Problem to work on.
Your task is to copy all of the data exactly.

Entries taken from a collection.

################

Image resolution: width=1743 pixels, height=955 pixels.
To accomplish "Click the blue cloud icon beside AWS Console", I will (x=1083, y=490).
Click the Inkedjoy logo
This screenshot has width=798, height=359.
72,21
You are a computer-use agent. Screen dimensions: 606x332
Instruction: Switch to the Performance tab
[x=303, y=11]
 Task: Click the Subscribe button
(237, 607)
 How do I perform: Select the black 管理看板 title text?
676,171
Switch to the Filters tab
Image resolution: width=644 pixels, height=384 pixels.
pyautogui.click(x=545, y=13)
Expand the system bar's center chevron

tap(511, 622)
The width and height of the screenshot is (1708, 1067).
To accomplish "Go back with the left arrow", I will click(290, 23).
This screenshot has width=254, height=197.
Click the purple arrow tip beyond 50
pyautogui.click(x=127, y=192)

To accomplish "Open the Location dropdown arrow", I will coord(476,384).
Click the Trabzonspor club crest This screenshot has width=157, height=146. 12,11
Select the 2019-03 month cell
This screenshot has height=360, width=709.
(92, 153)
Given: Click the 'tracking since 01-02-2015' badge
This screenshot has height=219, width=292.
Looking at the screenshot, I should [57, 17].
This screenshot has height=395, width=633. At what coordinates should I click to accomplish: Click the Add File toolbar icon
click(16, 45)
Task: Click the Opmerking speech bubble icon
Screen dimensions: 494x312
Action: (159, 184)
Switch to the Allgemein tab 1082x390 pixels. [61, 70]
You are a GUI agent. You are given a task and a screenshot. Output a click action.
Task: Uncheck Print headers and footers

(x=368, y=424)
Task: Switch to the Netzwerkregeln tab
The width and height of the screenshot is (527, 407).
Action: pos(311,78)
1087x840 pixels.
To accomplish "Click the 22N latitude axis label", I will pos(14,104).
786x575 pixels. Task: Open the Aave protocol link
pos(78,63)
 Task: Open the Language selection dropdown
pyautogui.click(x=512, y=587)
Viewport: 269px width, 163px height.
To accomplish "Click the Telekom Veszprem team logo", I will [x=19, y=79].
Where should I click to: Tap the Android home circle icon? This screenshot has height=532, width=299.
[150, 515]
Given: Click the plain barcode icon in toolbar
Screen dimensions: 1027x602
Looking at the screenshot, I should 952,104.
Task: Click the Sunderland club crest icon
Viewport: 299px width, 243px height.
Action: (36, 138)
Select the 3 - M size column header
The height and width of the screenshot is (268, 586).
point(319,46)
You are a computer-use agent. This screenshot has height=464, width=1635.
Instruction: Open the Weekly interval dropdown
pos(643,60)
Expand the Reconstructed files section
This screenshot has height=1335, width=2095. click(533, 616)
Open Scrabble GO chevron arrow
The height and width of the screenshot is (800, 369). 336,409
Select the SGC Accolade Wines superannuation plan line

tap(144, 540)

################

Your response.
Image resolution: width=1743 pixels, height=955 pixels.
To accomplish "Click the blue cloud icon beside AWS Console", I will (x=1083, y=490).
Click the Inkedjoy logo
This screenshot has width=798, height=359.
72,21
You are a computer-use agent. Screen dimensions: 606x332
Instruction: Switch to the Performance tab
[x=303, y=11]
 Task: Click the Subscribe button
(237, 607)
 How do I perform: Select the black 管理看板 title text?
676,171
Switch to the Filters tab
Image resolution: width=644 pixels, height=384 pixels.
pyautogui.click(x=545, y=13)
Expand the system bar's center chevron

tap(511, 622)
The width and height of the screenshot is (1708, 1067).
To accomplish "Go back with the left arrow", I will click(290, 23).
This screenshot has width=254, height=197.
Click the purple arrow tip beyond 50
pyautogui.click(x=127, y=192)

To accomplish "Open the Location dropdown arrow", I will coord(476,384).
Click the Trabzonspor club crest This screenshot has width=157, height=146. 12,11
Select the 2019-03 month cell
This screenshot has height=360, width=709.
(92, 153)
Given: Click the 'tracking since 01-02-2015' badge
This screenshot has height=219, width=292.
Looking at the screenshot, I should [57, 17].
This screenshot has height=395, width=633. At what coordinates should I click to accomplish: Click the Add File toolbar icon
click(16, 45)
Task: Click the Opmerking speech bubble icon
Screen dimensions: 494x312
Action: (159, 184)
Switch to the Allgemein tab 1082x390 pixels. [61, 70]
You are a GUI agent. You are given a task and a screenshot. Output a click action.
Task: Uncheck Print headers and footers

(x=368, y=424)
Task: Switch to the Netzwerkregeln tab
The width and height of the screenshot is (527, 407).
Action: pos(311,78)
1087x840 pixels.
To accomplish "Click the 22N latitude axis label", I will pos(14,104).
786x575 pixels. Task: Open the Aave protocol link
pos(78,63)
 Task: Open the Language selection dropdown
pyautogui.click(x=512, y=587)
Viewport: 269px width, 163px height.
To accomplish "Click the Telekom Veszprem team logo", I will [x=19, y=79].
Where should I click to: Tap the Android home circle icon? This screenshot has height=532, width=299.
[150, 515]
Given: Click the plain barcode icon in toolbar
Screen dimensions: 1027x602
Looking at the screenshot, I should 952,104.
Task: Click the Sunderland club crest icon
Viewport: 299px width, 243px height.
Action: (36, 138)
Select the 3 - M size column header
The height and width of the screenshot is (268, 586).
point(319,46)
You are a computer-use agent. This screenshot has height=464, width=1635.
Instruction: Open the Weekly interval dropdown
pos(643,60)
Expand the Reconstructed files section
This screenshot has height=1335, width=2095. click(533, 616)
Open Scrabble GO chevron arrow
The height and width of the screenshot is (800, 369). 336,409
Select the SGC Accolade Wines superannuation plan line

tap(144, 540)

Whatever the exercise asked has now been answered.